Sheep, space, wind, waves, cliffs, whiskey, stone monuments – that’s probably the first thing that comes to mind when we think of Ireland, and it’s all true.
I sit on the Atlantic coast, at the westernmost point of Ireland, sit and watch. I don’t do more. Especially I, who normally cannot sit still for five seconds without activity, I sit and watch. Nothing else. My gaze is lost in the vastness of the green, gentle, hilly landscape on which the houses stand isolated like sheep, lost over the cliffs in the vastness of the ocean. And sometimes, I just sit and don’t even look. With my eyes closed, I listen to the waves rolling towards the cliffs, breaking and retreating, inhaling the salty air. There’s not much here on the Dingle Peninsula.
The place I’m in is called Ballydavid, which means there are more houses than people. 30 inhabitants and many houses. weekend homes.
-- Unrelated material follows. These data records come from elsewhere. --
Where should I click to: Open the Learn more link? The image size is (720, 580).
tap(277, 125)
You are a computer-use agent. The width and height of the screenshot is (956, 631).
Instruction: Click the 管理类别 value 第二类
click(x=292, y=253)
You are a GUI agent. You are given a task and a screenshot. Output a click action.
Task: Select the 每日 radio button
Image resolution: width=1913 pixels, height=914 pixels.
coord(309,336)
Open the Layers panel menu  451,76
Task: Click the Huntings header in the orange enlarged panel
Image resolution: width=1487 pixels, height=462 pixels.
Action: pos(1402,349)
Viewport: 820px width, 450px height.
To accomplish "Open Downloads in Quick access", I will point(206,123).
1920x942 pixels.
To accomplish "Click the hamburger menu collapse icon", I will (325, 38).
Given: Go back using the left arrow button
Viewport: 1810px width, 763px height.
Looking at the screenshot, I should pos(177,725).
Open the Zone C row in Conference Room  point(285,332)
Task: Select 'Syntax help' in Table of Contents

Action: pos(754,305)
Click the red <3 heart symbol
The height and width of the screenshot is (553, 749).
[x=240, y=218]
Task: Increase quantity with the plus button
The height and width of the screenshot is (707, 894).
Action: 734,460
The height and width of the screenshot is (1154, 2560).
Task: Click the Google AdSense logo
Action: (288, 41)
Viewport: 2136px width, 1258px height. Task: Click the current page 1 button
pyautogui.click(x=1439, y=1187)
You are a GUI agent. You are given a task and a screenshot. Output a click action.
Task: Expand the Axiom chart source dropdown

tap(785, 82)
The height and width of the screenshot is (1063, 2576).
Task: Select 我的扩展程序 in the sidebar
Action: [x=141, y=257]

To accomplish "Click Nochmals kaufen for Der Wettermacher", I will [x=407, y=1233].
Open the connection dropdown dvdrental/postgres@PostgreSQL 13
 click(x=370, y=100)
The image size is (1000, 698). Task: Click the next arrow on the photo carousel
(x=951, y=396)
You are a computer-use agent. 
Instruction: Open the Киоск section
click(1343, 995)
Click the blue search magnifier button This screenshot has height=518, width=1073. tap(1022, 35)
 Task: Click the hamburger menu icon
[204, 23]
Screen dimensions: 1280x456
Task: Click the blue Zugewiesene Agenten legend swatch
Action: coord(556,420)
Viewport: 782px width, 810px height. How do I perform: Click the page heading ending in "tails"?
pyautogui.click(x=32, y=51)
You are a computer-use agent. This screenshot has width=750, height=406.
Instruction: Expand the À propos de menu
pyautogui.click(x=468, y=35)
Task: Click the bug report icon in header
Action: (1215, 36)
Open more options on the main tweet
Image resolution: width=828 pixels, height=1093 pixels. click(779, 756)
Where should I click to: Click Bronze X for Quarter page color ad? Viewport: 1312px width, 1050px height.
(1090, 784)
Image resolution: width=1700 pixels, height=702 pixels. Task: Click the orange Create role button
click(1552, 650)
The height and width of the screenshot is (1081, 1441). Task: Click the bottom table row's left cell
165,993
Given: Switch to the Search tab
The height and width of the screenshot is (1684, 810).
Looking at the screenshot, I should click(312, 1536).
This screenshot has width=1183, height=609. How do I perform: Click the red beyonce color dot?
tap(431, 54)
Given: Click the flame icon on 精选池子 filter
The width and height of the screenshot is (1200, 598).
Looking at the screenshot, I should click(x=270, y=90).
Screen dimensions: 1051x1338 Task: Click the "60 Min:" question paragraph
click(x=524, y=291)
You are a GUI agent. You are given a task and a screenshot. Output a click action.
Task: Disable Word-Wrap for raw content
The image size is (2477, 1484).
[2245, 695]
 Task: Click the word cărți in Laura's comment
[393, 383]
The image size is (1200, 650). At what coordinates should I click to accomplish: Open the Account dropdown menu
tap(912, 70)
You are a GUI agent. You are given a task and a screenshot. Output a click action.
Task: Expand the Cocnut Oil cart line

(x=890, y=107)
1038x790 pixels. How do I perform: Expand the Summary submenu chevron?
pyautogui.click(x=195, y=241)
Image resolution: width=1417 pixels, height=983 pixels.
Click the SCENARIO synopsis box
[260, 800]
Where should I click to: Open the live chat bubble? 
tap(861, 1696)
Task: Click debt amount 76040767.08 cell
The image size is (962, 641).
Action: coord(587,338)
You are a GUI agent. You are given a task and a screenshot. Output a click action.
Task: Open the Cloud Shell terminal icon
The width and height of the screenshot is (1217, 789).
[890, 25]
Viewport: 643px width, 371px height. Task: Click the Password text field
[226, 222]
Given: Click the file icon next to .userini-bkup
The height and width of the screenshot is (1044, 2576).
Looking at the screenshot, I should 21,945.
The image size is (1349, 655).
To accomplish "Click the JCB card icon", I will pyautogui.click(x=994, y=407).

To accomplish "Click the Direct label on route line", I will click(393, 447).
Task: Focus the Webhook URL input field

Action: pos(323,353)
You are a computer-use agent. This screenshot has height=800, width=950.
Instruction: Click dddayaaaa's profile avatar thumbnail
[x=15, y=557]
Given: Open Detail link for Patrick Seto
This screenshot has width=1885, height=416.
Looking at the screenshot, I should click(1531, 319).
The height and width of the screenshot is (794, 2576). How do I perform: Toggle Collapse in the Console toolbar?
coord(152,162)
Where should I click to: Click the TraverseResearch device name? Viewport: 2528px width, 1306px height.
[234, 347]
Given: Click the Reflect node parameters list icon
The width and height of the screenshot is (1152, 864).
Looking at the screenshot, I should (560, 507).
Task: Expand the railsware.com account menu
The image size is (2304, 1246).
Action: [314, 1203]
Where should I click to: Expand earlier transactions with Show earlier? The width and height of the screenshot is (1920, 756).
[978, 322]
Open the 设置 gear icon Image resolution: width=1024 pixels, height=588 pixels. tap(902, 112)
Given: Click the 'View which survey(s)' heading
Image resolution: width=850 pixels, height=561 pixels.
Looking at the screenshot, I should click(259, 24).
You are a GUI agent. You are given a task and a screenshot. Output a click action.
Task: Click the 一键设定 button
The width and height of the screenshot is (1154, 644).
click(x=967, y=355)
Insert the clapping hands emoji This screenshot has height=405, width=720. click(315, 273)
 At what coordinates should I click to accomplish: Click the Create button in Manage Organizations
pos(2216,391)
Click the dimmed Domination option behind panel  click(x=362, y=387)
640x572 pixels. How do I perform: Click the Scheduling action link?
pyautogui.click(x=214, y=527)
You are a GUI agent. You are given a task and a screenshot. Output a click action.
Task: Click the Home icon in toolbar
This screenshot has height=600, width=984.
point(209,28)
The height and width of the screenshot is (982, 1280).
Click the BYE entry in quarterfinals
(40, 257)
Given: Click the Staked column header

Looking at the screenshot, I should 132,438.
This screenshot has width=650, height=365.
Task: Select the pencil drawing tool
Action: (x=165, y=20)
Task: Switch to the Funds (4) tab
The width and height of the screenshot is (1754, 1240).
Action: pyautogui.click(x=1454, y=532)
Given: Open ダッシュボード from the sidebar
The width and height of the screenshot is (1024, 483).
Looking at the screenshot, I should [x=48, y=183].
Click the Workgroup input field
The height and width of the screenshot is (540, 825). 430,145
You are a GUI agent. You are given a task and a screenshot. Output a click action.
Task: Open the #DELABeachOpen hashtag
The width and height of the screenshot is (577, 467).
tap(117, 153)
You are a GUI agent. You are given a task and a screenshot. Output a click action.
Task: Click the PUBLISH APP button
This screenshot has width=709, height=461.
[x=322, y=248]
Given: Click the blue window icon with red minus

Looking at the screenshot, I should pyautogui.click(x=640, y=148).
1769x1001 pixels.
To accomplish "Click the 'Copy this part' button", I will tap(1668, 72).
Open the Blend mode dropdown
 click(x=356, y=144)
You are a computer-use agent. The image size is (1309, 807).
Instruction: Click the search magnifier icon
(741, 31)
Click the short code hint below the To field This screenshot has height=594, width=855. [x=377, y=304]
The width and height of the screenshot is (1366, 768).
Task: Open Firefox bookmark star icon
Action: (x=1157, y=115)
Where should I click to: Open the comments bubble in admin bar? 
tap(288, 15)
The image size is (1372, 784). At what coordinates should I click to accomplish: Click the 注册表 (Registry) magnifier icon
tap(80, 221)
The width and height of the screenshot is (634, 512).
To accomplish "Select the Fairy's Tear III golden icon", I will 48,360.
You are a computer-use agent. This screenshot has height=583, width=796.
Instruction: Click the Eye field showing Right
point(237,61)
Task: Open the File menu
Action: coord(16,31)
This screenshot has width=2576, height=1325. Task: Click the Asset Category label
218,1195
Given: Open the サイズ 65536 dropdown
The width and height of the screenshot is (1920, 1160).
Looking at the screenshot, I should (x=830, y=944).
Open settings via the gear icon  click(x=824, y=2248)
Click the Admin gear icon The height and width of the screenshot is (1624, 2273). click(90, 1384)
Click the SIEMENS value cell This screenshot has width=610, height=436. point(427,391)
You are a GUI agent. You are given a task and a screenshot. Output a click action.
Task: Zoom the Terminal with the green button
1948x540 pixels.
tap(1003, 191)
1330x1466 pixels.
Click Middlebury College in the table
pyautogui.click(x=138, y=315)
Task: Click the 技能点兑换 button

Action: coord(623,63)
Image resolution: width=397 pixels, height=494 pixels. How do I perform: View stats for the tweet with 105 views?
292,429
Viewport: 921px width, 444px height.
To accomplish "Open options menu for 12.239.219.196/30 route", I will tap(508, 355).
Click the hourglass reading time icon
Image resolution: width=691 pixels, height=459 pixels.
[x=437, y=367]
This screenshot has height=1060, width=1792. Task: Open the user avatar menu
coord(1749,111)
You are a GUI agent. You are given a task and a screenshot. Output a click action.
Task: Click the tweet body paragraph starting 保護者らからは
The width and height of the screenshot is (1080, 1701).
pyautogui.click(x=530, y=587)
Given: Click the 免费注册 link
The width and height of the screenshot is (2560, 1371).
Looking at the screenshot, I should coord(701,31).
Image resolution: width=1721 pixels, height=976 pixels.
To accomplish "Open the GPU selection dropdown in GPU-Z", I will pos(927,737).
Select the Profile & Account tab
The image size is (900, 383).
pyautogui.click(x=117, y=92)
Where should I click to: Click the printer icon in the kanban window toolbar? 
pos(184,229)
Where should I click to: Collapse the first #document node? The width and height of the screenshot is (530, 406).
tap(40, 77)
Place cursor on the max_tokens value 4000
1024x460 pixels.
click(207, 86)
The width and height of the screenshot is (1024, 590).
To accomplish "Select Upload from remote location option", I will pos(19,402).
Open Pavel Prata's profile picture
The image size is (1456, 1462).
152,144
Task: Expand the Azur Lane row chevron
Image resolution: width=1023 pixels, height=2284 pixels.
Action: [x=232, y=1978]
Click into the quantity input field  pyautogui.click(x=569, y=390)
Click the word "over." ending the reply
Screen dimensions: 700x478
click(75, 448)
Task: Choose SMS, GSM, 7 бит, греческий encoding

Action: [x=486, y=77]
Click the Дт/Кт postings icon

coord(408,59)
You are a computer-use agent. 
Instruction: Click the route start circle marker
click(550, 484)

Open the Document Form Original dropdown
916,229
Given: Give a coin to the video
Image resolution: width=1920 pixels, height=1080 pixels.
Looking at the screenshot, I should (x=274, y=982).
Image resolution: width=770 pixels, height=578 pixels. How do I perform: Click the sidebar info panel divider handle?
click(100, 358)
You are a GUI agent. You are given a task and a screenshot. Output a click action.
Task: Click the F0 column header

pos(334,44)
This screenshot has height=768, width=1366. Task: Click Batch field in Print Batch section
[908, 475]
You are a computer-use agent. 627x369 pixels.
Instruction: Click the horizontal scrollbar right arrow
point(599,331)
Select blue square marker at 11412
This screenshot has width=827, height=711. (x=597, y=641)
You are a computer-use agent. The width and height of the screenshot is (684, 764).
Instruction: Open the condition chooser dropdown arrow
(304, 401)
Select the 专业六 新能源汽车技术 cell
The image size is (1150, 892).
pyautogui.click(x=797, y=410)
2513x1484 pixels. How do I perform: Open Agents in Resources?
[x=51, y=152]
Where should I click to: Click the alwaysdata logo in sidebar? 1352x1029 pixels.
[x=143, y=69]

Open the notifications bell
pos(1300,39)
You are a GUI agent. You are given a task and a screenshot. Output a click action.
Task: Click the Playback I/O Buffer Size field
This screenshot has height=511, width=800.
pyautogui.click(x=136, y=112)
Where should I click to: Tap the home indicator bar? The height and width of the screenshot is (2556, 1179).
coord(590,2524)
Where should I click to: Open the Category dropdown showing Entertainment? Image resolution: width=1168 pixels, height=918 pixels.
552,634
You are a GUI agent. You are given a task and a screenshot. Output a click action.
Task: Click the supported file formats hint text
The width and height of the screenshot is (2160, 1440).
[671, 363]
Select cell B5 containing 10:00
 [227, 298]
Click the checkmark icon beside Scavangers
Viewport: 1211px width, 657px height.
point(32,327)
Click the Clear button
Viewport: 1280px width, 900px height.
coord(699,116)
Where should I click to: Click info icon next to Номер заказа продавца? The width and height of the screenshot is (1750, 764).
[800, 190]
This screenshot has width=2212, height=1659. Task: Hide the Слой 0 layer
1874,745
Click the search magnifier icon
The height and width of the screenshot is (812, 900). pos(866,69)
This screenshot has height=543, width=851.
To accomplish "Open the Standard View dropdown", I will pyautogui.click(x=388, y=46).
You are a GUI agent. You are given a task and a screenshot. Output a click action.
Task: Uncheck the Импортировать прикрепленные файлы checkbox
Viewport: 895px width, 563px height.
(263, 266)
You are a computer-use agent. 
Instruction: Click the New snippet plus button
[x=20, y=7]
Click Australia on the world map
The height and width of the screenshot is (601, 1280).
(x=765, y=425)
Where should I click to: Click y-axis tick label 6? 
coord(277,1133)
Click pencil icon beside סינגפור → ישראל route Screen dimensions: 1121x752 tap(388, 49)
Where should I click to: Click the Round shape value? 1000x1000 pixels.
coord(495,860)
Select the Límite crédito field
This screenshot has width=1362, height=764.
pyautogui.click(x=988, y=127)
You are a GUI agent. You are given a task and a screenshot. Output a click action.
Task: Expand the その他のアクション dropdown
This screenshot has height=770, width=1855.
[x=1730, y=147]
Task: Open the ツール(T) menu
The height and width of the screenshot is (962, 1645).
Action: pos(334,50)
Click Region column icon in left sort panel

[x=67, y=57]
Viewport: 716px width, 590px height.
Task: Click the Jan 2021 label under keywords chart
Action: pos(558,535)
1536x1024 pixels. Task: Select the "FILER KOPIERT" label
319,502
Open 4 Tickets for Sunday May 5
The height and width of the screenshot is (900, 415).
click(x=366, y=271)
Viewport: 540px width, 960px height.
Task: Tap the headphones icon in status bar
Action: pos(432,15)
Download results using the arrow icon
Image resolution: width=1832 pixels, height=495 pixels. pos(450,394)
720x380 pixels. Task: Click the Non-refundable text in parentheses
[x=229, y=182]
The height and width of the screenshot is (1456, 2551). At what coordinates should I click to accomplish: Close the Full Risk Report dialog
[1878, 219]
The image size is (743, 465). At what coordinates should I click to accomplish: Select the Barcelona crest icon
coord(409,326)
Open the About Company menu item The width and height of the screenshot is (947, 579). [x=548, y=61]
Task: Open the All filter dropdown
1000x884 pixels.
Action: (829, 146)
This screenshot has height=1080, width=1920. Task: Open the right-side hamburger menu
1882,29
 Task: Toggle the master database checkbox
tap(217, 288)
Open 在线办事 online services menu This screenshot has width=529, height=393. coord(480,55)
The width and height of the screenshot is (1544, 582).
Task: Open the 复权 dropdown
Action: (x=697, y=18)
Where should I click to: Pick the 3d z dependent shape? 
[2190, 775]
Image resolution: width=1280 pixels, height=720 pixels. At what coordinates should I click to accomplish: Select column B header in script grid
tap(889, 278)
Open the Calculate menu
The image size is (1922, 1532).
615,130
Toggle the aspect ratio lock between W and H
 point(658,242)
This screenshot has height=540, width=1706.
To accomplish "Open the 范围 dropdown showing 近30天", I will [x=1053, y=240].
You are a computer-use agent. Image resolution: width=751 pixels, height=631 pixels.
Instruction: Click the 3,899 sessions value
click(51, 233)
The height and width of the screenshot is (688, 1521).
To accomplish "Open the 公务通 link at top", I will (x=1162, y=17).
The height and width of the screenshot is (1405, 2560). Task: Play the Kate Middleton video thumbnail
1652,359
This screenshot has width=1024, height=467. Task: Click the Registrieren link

It is not advisable to live here if you are still of working age as there are no jobs here, just sheep and the occasional cow. That doesn’t offer enough. Fruit or grain does not grow here. They say the air is too salty. Next door a donkey roars, piercing its I-Ahh. Breathe in on the I and breathe out the Ahh. Yet it sounds gentle and puts me in a state outside of time. A small grocery store and two pubs are the centers here, as in most places down here in the south-west. Many tourists come here because more and more people are looking for peace, places where time seems to stand still. The pubs where people meet, because the Irish are sociable people. The grocer where you can find everything you need to live. food, cosmetics. household items. The post office and the bank are also located there. If you need more, you have to go to the next larger city.
Peace and serenity – words that don’t appear in my life otherwise, or at least very rarely. Even the arrival prepared me for it. By train across Austria, Germany and France to the coast. From there by ferry to the green island and again by bus from the east to the west coast. Traveling by bus for hours, that allowed me to see the space and the peace. It passed between fields, which were separated from each other by small stone walls, because here you used what you had to build. When a field, a pasture was made arable, the stones were dug up and built into these stone walls, which now run through the whole country for hundreds and hundreds of kilometers.
Finally, I got off the bus and grabbed my backpack. From that moment on I would cross the country on foot, from one place to another. There was a predetermined daily stage, but it was calculated in such a way that it didn’t go in a hurry, but always found time to get involved with the country. From time to time I met other hikers. They came here from all over the world and I struck up a conversation with some of them. Sometimes we walked a part of the way together because it just happened that way, but mostly I enjoyed the silence. It’s good to be on your own, it’s good to be able to take your time, to take time for yourself.
The weather was also kind to me, which is probably not a matter of course in this area, because the fact that the whole of Ireland is covered with a huge lawn that every golf course envies is not least due to the heavy rainfall. On the second day of my hike, I was allowed to enjoy that too. I had a mountain to climb on my day’s climb, and just as the climb began, the rain set in, a steady, wind-driven rain. Despite rainwear, I was soon completely soaked. In this state I reached my destination, a hostel in a small town. When the owner saw me coming, she turned on the heater for me to dry my clothes. After a hot shower I felt like a new person, but it was even nicer to be treated to tea and scones in the common room. It wasn’t agreed, it was just hospitality.
I ate my dinner in the adjoining pub, where live music was also played that evening. Not only are the Irish an art-loving people, but it also goes without saying that a table is reserved for musicians in every pub. Anyone who feels called to play there. No matter how good or bad the performance is, there is always applause out of respect for the artist. No wonder that artists keep coming here, including German writers such as Heinrich Böll and Martin Walser. And when I’m sitting in the pub with a glass of whiskey in the evening, it’s easy to start a conversation. All the clichés that live in people’s heads about Ireland have proven to be true, and that’s exactly what makes the country my dream country.